DickDastardly40  said:
			
		

> I think now we need to know what pitch the leadscrew is.



So do I ??? .................. from a trawl it looks like it's (supposed to be) 16tpi, here's a quote from the 9x20 Yahoo group .......... 

_"they are generally a metric diameter,15mm and an imperial pitch, 16tpi."_  :wall:

but no matter how many times I try it, using a steel ruler and a pointer I count 17tpi, plus my 1.5 thread pitch gauge is a bloomin' good fit (which works out at 16.9tpi)

DD40 ......... in answer to your earlier questions 
Carbide tipped 60o spt tool, between 5 and 10 thou, 100rpm, cutting steel rod, new lathe tool and the end of the tip broke off, spray on cutting fluid (aerosol) .............. direct approach ........... cross feed parallel to bed.


hth

Dave


----------



## John S (Sep 16, 2008)

CrewCab  said:
			
		

> but no matter how many times I try it, using a steel ruler and a pointer I count 17tpi,
> 
> Dave



Aaahh there's the answer.
You count from the start of one tooth to the start of the last tooth at a 1" spacing BUT you don't count that tooth.

Using a ruler with 1/16" graduations they should line up every tooth.

Tea time calls [ Broken leg of lamb - yummie ]

I'll pick this up after tea, it's all in the setup.

.


----------



## mklotz (Sep 16, 2008)

DickDastardly40  said:
			
		

> 127 is the likely 'magic' number for imperial to metric conversion in this instance. I think now we need to know what pitch the leadscrew is.



127 is indeed the magic number.
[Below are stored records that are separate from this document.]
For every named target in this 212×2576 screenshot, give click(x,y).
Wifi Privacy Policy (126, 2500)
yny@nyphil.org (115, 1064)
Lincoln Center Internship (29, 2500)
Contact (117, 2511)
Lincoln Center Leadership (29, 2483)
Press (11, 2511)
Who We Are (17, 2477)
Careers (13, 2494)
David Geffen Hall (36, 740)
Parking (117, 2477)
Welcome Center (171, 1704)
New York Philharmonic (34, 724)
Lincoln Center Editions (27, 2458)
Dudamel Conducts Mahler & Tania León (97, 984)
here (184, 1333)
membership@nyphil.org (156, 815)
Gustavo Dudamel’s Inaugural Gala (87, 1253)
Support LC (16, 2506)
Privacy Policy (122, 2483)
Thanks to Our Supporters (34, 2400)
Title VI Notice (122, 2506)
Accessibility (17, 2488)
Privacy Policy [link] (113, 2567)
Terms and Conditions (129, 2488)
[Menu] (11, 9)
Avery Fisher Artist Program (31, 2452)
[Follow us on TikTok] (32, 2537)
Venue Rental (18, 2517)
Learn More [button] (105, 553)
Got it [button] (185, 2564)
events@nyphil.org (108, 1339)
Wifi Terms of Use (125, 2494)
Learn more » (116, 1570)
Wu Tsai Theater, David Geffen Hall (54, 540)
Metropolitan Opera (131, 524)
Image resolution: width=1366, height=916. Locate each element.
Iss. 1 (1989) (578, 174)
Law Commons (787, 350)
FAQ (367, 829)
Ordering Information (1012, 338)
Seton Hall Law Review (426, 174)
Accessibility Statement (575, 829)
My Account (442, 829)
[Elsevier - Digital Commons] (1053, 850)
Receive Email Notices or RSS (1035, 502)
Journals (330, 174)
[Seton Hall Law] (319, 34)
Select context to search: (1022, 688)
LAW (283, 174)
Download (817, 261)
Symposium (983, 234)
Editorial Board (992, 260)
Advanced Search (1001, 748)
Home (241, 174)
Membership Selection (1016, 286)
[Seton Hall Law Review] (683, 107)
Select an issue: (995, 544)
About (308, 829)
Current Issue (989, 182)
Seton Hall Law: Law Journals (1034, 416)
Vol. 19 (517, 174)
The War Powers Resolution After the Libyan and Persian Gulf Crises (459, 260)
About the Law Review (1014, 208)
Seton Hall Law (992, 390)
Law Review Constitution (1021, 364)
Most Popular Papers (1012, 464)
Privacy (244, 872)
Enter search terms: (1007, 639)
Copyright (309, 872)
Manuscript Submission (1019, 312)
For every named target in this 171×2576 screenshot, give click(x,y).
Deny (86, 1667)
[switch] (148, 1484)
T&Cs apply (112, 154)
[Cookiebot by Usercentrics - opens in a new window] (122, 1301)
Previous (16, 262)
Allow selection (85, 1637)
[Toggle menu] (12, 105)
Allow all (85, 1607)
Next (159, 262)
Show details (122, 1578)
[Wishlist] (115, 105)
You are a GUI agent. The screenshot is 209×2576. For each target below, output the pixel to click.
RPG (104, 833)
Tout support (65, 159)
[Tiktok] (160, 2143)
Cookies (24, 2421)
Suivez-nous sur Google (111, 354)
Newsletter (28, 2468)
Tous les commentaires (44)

The trouble is, it can be approximated in many different ways*, and it may be just such an approximation that's the root of the problem here.

--------------------
* the most common two gear approximation on these import lathes is 47/37 = 1.27027 or an error of about 0.02% but, by going to a four gear approximation one can get a lot closer as this sample output from GEARFIND shows... 

Desired ratio = 1.27

17:18-39:29- 1.27011 (0.00905059 %) **
17:29-39:18- 1.27011 (0.00905059 %) **
19:17-25:22- 1.27005 (0.0042107 %) **
19:22-25:17- 1.27005 (0.0042107 %)
22:19-34:31- 1.26995 (-0.00401053 %) **
22:31-34:19- 1.26995 (-0.00401053 %)
25:17-19:22- 1.27005 (0.0042107 %)
25:22-19:17- 1.27005 (0.0042107 %)
25:22-38:34- 1.27005 (0.0042107 %)
25:34-38:22- 1.27005 (0.0042107 %)
26:24-34:29- 1.27011 (0.00905059 %)
26:29-34:24- 1.27011 (0.00905059 %)
30:23-37:38- 1.27002 (0.00180183 %) **
30:38-37:23- 1.27002 (0.00180183 %)
31:28-39:34- 1.26996 (-0.00330841 %)
31:34-39:28- 1.26996 (-0.00330841 %)
34:19-22:31- 1.26995 (-0.00401053 %)
34:24-26:29- 1.27011 (0.00905059 %)
34:29-26:24- 1.27011 (0.00905059 %)
34:29-39:36- 1.27011 (0.00905059 %)
34:31-22:19- 1.26995 (-0.00401053 %)
34:36-39:29- 1.27011 (0.00905059 %)
37:23-30:38- 1.27002 (0.00180183 %)
37:38-30:23- 1.27002 (0.00180183 %)
38:22-25:34- 1.27005 (0.0042107 %)
38:34-25:22- 1.27005 (0.0042107 %)
39:18-17:29- 1.27011 (0.00905059 %)
39:28-31:34- 1.26996 (-0.00330841 %)
39:29-17:18- 1.27011 (0.00905059 %)
39:29-34:36- 1.27011 (0.00905059 %)
39:34-31:28- 1.26996 (-0.00330841 %)
39:36-34:29- 1.27011 (0.00905059 %)


----------



## CrewCab (Sep 16, 2008)

John Stevenson  said:
			
		

> Using a ruler with 1/16" graduations they should line up every tooth.



Does this help 







It appears the pitch is slightly less than 16 .............. and if it helps the gear wheels recommended for 1.75 pitch are 42 and 36

CC


----------



## John S (Sep 16, 2008)

Shot down in flames 

I make it 17 as well. Can we have another picture with the metric side of the rule now please ?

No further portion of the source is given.